Com a simulação realizada, basta organizar os resultados para vermos qual dos métodos é mais rápido para a leitura dos dados.

resultado <- data.frame(metodo = tempos$expr,
                                                tempo = tempos$time)

resultado %>%
    mutate(tempo = tempo/1000000) %>%
    group_by(metodo) %>%
    summarise(media = mean(tempo),
                        minimo = min(tempo),
                        q1 = quantile(tempo, .25),
                        mediana = median(tempo),
                        q3 = quantile(tempo, .75),
                        maximo = max(tempo)) %>%
    mutate(relativo = media/min(media)) %>%
    arrange(relativo)
## # A tibble: 6 × 8
##   metodo     media minimo    q1 mediana    q3 maximo relativo
##   <fct>      <dbl>  <dbl> <dbl>   <dbl> <dbl>  <dbl>    <dbl>
## 1 import      573.   461.  512.    552.  581.  1007.     1   
## 2 fread       578.   455.  514.    548.  611.   978.     1.01
## 3 readRDS    1007.   934.  951.    982. 1034.  1418.     1.76
## 4 read_csv   1057.  1006. 1019.   1032. 1055.  1329.     1.85
## 5 read_delim 1065.  1010. 1017.   1030. 1081.  1387.     1.86
## 6 read.csv   1380.  1155. 1248.   1321. 1472.  2188.     2.41

Dentre os seis métodos testados, import é o método mais rápido para leitura de dados. Em média, ele levou 573 milissegundos para ler o arquivo testado. É interessante notar que ele foi mais rápido que a função readRDS, que lê dados binários e, supostamente, deveria ser mais rápida, por não precisar fazer conversão de formatos.

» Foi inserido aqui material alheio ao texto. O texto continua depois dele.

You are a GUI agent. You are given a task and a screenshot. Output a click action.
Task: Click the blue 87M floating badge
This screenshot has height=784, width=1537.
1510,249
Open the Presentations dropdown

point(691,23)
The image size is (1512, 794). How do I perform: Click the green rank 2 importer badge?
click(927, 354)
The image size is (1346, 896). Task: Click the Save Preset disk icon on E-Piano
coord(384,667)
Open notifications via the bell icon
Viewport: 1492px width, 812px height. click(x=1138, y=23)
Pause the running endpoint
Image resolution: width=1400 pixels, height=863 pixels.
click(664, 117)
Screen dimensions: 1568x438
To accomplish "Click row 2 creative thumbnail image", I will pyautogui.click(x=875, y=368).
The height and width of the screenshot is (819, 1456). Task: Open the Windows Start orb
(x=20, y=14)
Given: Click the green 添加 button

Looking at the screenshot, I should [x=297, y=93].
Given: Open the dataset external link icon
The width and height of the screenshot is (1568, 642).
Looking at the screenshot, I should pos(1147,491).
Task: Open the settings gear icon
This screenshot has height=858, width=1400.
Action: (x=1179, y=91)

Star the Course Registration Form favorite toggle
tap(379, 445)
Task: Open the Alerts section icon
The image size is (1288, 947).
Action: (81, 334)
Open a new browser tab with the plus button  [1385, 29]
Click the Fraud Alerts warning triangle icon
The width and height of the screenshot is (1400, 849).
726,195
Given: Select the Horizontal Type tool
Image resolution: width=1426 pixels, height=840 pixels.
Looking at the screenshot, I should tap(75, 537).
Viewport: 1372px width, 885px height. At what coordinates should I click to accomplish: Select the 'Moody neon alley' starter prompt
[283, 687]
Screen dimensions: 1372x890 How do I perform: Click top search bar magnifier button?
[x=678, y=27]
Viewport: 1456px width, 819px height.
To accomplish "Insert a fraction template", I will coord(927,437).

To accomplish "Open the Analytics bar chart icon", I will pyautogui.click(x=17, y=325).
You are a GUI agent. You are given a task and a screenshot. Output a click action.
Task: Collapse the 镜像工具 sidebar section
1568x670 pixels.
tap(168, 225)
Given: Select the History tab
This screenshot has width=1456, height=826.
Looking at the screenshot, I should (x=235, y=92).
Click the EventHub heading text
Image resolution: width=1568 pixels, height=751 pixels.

Por outro lado, como é possível ver acima, na coluna relativo, o método mais lento demora, em média, 2.41 vezes mais tempo do que o método mais rápido. A função read.csv, portanto, não é a opção mais rápida para importar dados para dentro do R.

Comparando graficamente os resultados da simulação, temos o seguinte:

ggplot(resultado, aes(x = tempo, y = fct_reorder(metodo, tempo, .fun = mean))) + 
    geom_violin() +
    scale_x_continuous(labels = label_number(accuracy = 1, unit = "", scale = 1e-6)) +
    labs(x = "Tempo de Leitura (milissegundos)", y = "Método de Leitura")

É possível ver, no gráfico acima, como a distribuição dos tempos é diferente entre os métodos.

Conclusão

Aparentemente, a melhor opção para o usuário é utilizar a função rio::import. Além de obter os menores tempos de leitura, ela não exige que o usuário saiba o formato dos dados, importando-os de maneira rápida e efetiva para a memória do programa.